■ Exercise passage
• • •

Though some winter sports — including figure skating and speed skating — have already begun a holiday-induced hiatus, there was plenty of intrigue to be found on the World Cup circuit this past weekend. Here’s a look at some of the highlights:
Gut and Glory
It’s more than fair to debate whether youth is an impediment or a benefit to those competing in a sport where fear plays a significant role. Are you better off being older and thereby having the experience of having fallen (and risen) that many additional times, or is it advantageous to be young, wide-eyed and presumably not know any better?
In the case of Switzerland’s Lara Gut, age was clearly not a hindrance this past weekend in St. Moritz, Switzerland (site of the 1928 and 1948 Olympic Winter Games), where the 17-year-old claimed her first career World Cup victory in a super-G, becoming the youngest woman ever to win an alpine skiing World Cup.
Meanwhile, reigning overall World Cup champion Lindsey Vonn of the U.S. had a quiet weekend (including a DNF in the super-G and a 20th in the downhill), but retained her overall lead in the World Cup standings, with 438 points to Tanja Poutiainen of Finland’s 400.
The Importance of Perseverance
On the subject of ages, a notable name surfaced in the men’s alpine results in Val Gardena, Italy, as Sweden’s Patrik Jaerbyn finished third in a World Cup super-G. This is notable not just because of Jaerbyn’s age (at 39, he’s the oldest competitor on the entire World Cup circuit), but also because it was just the third time he’s reached a World Cup podium in 258 races dating back to 1992 (his other podium finishes came in 1998 and 2006).
The Kostelic Family Legacy
Croatia has won seven medals at the Olympic Winter Games, all of them accounted for by alpine skiing siblings Janica and Ivica Kostelic. Over the years, most of that medal-winning burden has been carried by Janica, who can lay claim to six of her nation’s seven medals (four in Salt Lake City, two in Torino). Janica has now retired, but her older brother, Ivica, is still competing – and hopes to ski until 2014. This past weekend, the 2006 Olympic combined silver medalist proved he has a legitimate chance to add to the family’s medal-winning tradition by finishing first in a World Cup slalom and second in a giant slalom race.

• • •

■ Raw data
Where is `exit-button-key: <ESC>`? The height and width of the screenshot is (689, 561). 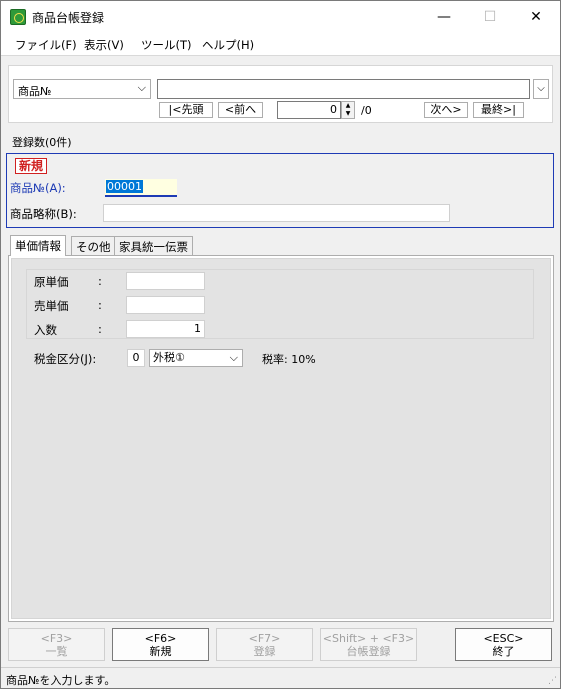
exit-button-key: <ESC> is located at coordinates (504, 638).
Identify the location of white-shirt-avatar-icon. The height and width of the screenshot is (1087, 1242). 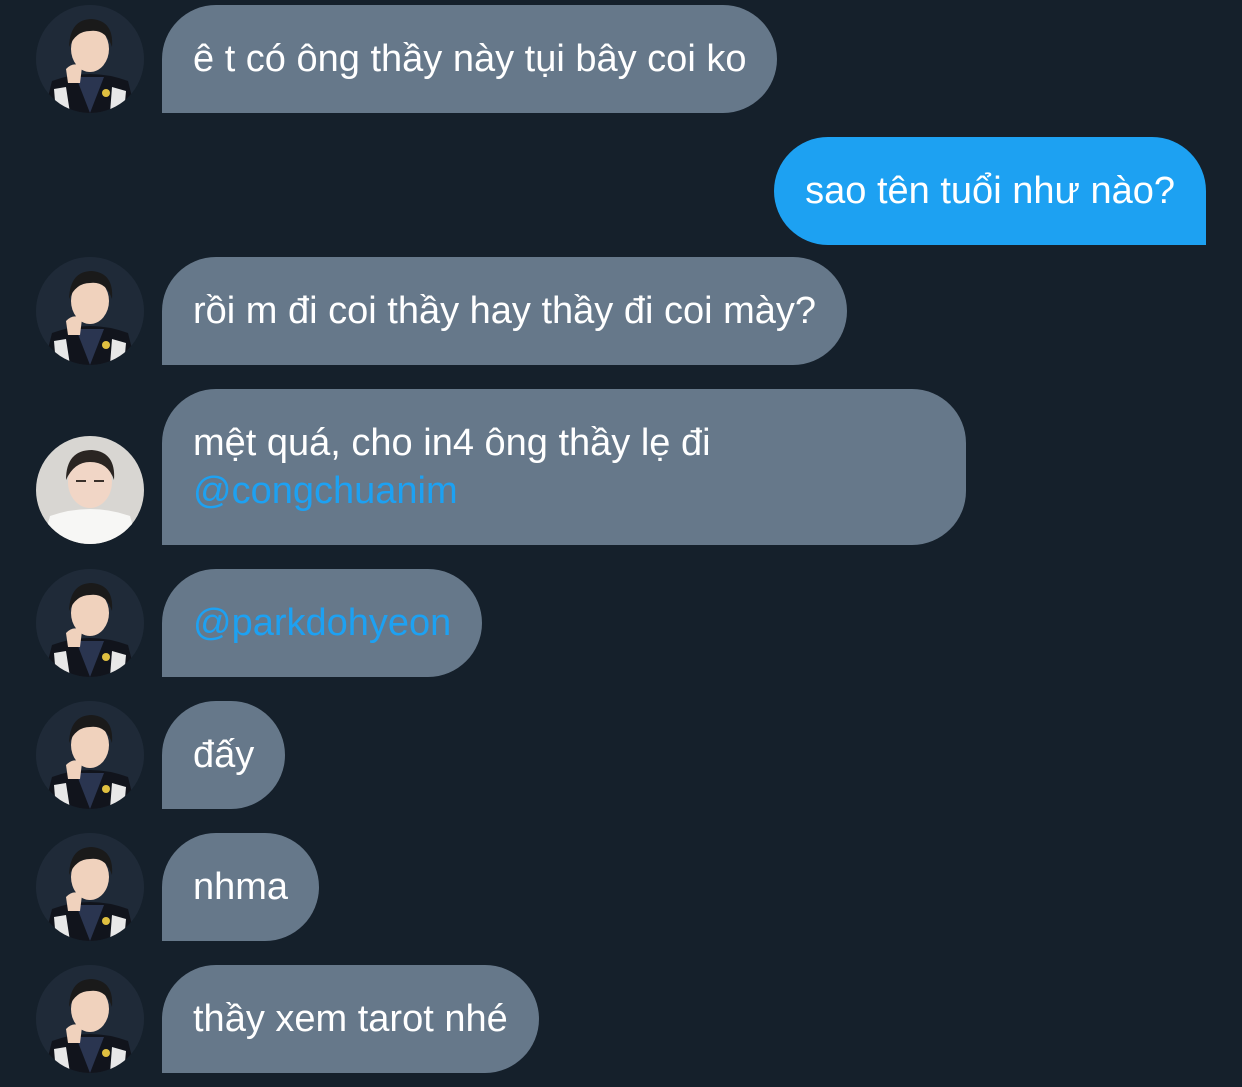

• • •

■ Task requirements
(a) In the World Cup skiing report, how many points did Lindsey Vonn have in the overall World Cup standings?
(b) Resume the World Cup skiing report, starting after its last sentence.
The lines have no connection to the World Cup skiing report.

■ Your written answers
(a) 438 points.

(b)
It’s Called Depth
On Saturday in Val Gardena, Italy, the U.S. men’s alpine skiing team made history by placing five skiers in the top-10 of a downhill, the first time five American men have ever reached the top-10 in the same World Cup race. The enigmatic but undeniably talented Bode Miller placed second with Marco Sullivan fourth, Erik Fisher seventh, Steve Nyman ninth and T.J. Lanning 10th. One day later, 2006 Olympic combined champion Ted Ligety placed fourth in a giant slalom and is now the top American man (10th) in this season’s World Cup standings (Norway’s Aksel Lund Svindal, the 2006-07 overall champion, still holds the lead).
Big Names on Snowboards
Reigning Olympic snowboard cross champion Seth Wescott has dealt with injuries since his triumph in Torino, but this past weekend in Arosa, Switzerland, the 32-year-old veteran won his first World Cup competition in 56 tries, a clear statement that Wescott remains more than capable of defending his Olympic crown in 2010.
Elsewhere, 2006 Olympic halfpipe silver medalist Gretchen Bleiler won the superpipe competition at the inaugural Winter Dew Tour event in Breckenridge, Colorado, with 2002 Olympic champion Kelly Clark finishing second. In the men’s competition, reigning Olympic halfpipe champion and Vancouver gold medal favorite Shaun White narrowly finished second to 20-year-old Danny Davis.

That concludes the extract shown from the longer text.